Humans are in motion long before we’re born: In utero, fetal movements promote the healthy development of vital organs, the nervous system and more.
And when babies are born, studying their movement patterns presents a critical opportunity. Certain patterns can predict when preterm infants — those born before 37 weeks of gestation — will experience one of several common, yet dangerous, events like pauses in breathing (apnea) or a slowed heart rate (bradycardia). Beyond a stay in the neonatal intensive care unit, these events can indicate babies’ long-term neurological health well into adulthood, so the ability to predict — and, ultimately, prevent — them could fundamentally change neonatal care delivery.
These findings and more are all part of a large-scale data collection and analysis effort led by David Paydarfar, M.D., chair of Dell Med’s Department of Neurology, and Ally Richardson, a graduate student at theOden Institute for Computational Engineering and Sciences. Funded by a grant from the National Science Foundation, their team and collaborators at Dell Children’s Medical Center of Central Texas are monitoring the vital statistics of babies in the NICU, aiming to understand — and, eventually, reduce — the complexity of care for these vulnerable patients.
“We’re trying to make the case that movement is a vital sign, just like blood pressure, pulse, respiration or temperature,” Paydarfar says. “We know that preterm infants are at risk of many neurological complications later in life, like cerebral palsy, autism spectrum disorder or learning disabilities, and tracking on some of these early events can help us better understand the relationship to those later outcomes more clearly.”
From Measurement to Intervention
The team is using data already collected in the NICU to study more than 100 babies’ statistics. Rather than rely on video monitors or accelerometers, which are sensitive to failure or get in the way of basic care, the team developed an algorithm to accurately track movement patterns via blood-oxygen saturation levels, which are already collected as part of routine care.
The results can be, at times, counterintuitive.
“If I get up and I start running, I breathe more,” Paydarfar says. “Well, in preterm infants who have very immature movement patterns, they are more likely to do the opposite. They stop breathing — their heart rate goes down. So we see a direct, paradoxical effect in these bursts of movement, and we can actually use movement to predict when the next apnea is going to be.”

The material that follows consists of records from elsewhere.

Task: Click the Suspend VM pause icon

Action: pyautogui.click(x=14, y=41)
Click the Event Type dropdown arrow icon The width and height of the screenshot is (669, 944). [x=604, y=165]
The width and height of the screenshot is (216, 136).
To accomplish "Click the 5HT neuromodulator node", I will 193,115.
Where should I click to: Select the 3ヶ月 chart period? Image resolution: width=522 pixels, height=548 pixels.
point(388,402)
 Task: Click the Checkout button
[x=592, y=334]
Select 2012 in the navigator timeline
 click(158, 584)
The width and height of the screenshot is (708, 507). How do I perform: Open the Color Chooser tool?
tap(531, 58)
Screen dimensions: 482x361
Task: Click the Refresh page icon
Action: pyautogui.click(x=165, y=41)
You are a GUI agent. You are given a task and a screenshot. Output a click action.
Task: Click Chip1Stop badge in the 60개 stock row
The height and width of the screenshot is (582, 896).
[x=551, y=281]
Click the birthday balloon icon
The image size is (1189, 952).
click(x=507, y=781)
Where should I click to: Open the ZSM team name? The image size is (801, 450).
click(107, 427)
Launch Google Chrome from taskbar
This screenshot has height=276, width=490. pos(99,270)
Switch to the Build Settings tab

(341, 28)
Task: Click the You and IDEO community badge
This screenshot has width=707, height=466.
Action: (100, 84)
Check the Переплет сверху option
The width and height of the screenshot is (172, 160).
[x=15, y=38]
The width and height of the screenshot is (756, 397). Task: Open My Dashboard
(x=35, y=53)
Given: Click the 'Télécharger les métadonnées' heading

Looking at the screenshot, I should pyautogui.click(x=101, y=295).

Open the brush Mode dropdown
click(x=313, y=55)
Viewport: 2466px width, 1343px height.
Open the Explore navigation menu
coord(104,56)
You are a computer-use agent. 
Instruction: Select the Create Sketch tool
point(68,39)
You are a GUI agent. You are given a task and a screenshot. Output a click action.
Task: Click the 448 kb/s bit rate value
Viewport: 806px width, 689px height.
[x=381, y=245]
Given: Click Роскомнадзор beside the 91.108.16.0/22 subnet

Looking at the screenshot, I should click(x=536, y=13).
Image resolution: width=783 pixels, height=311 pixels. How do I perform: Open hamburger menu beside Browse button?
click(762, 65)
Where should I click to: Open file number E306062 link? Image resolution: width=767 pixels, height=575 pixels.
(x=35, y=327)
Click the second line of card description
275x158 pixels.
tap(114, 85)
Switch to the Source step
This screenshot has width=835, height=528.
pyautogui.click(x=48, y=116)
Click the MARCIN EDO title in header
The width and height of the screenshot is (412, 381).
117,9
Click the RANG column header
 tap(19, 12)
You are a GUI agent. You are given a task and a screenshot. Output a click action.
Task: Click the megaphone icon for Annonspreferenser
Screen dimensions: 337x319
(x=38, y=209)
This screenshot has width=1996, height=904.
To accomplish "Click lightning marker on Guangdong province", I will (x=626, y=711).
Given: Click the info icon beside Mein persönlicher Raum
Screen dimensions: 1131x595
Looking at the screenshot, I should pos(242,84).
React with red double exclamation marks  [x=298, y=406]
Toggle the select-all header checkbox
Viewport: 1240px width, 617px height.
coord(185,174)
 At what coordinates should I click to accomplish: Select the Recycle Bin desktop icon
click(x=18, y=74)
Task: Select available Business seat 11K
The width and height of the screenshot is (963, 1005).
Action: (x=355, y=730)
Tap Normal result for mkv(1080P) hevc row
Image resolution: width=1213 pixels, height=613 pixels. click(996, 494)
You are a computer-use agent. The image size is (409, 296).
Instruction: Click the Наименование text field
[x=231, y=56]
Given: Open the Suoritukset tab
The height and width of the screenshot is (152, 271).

The team uses machine-learning algorithms to predict the adverse events, which could one day lead to tools like a smart mattress that gently vibrates an infant when it detects that an apnea may occur, or monitors that signal to hospital staff when a baby is about to experience bradycardia.
Producing effective clinical tools from the raw biological data, though, means taking a brand-new computational approach.
“In these high-stakes decision-making situations, clinicians need to be able to verify why the machine-learning model is classifying an apnea or other event, and most black-box algorithms don’t do that,” Richardson says. “Something I’m really passionate about is creating an algorithm and a tool that openly gives doctors all the information needed to verify so that they can trust the data and make good decisions in those moments.”
The ‘Holy Grail’ of Predictions
For John Loyd, M.D., associate professor in Dell Med’s Department of Pediatrics and chief of the Division of Neonatology at Dell Children’s Medical Center, the opportunities for the modeling effort to impact care are stark, and go beyond responding to life-threatening events.
“The holy grail of this would be a clear indicator that something bad is about to happen with a baby, which we could then respond to before it happens,” Loyd says. “But the second thing is also to be able to more clearly identify those who are safe for discharge. With movement, we may be able to more clearly identify infants that are developmentally ready for discharge.
“A project like this shows us how a medical school can benefit our local community, as our system of care continues to get more sophisticated thanks to these kinds of research partnerships.”
The NSF-funded research grant entitled “Movement as a Vital Sign in Preterm Infants” has been conducted in collaboration with Dagmar Sternad, Ian Zuzarte and Leonora Blodgett at Northeastern University, and Premananda Indic at The University of Texas at Tyler.